Le froid

Antonin prend son café, noir comme le ciel. Chez lui tout est sombre, couleur béton. La lumière du soleil, il la trouve dans le vin blanc, le miel et le sourire d’Irène. Irène, c’est la serveuse de son café.
Il vient tous les matins, avant de. Avant d’aller au travail, au sport ou à la messe. Des lieux où il écoute, attend, mais ne trouve aucune réponse. Ni à son corps, ni à son esprit, ni à son coeur.
Mais il aime bien ce comptoir, tout de zinc vêtu, gris comme chez lui. Il lui est familier, et lui renvoie une image douce de son visage. La douceur de la distance, du passé fantasmé.
Cela fait plusieurs jours qu’il remarque un groupe de travailleurs dans son bouiboui préféré. Ils sont tout habillés de vert, et ça donne à Antonin l’impression d’être dans la nature. Ils sont rigolards qui plus est. Il faut dire que les éboueurs qui commencent à karchériser dès 5h00 du matin, ça se détend à 8h30. Et c’est bien mérité.
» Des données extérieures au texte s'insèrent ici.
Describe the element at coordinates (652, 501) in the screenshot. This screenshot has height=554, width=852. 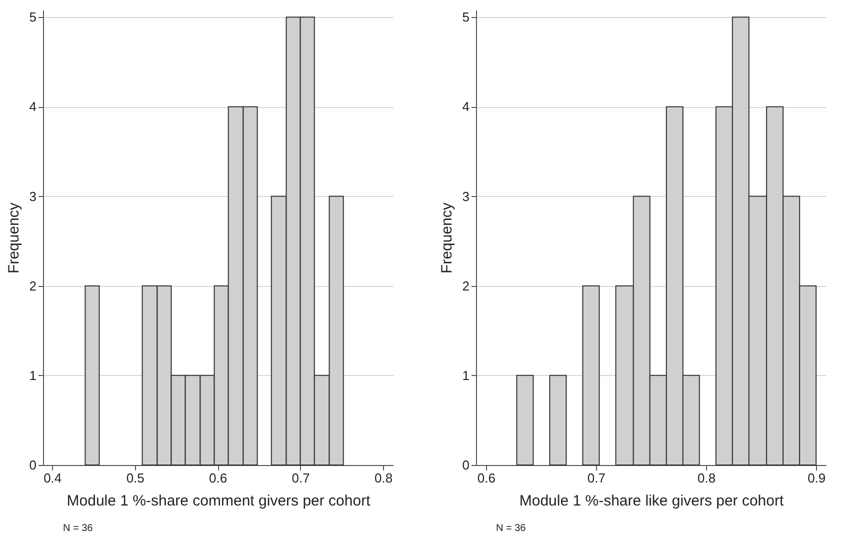
I see `x-axis-title: Module 1 %-share like givers per cohort` at that location.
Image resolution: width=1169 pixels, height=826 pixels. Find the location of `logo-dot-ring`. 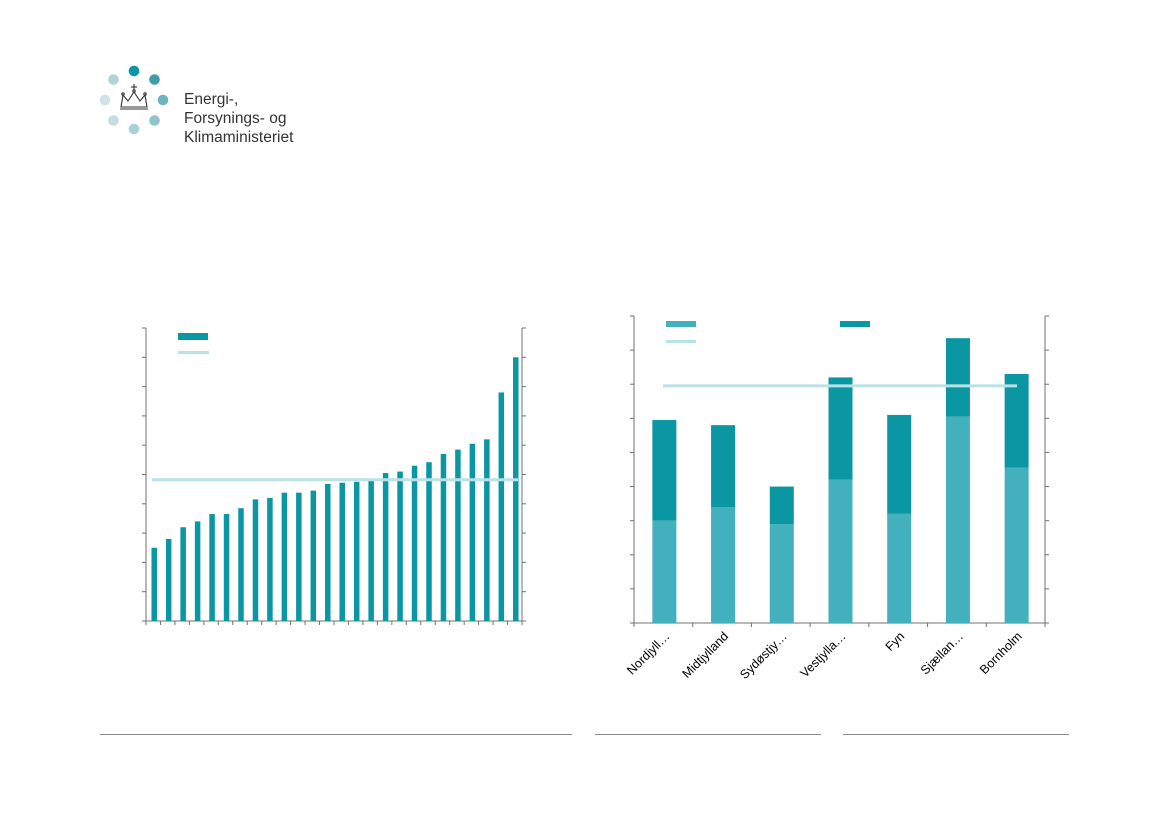

logo-dot-ring is located at coordinates (134, 100).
Et surtout ils sont en groupe. Ils se déplacent à plusieurs. Comme les loups, les racailles, ou les sardines dans les boîtes. Ils ont des gourmettes, la mine rouge du froid, et ils parlent fort : « Tu sais, comme on dit dans les steppes de Mongolie, « le froid ça convient aux femmes ». J’ai vu ça sur la 3. Les mecs ils étaient bons à l’époque : du tissu, un peu de foin autour des hanches, de la graisse d’otarie, et ils partaient à la conquête du monde. Et béh ils savaient déjà qu’une femme, faut pas qu’elle s’échauffe, ça fait du grabuge sinon ».
Antonin savait que c’était bête tout ça, mais il l’aimait cet homme ; il aurait aimé être adopté.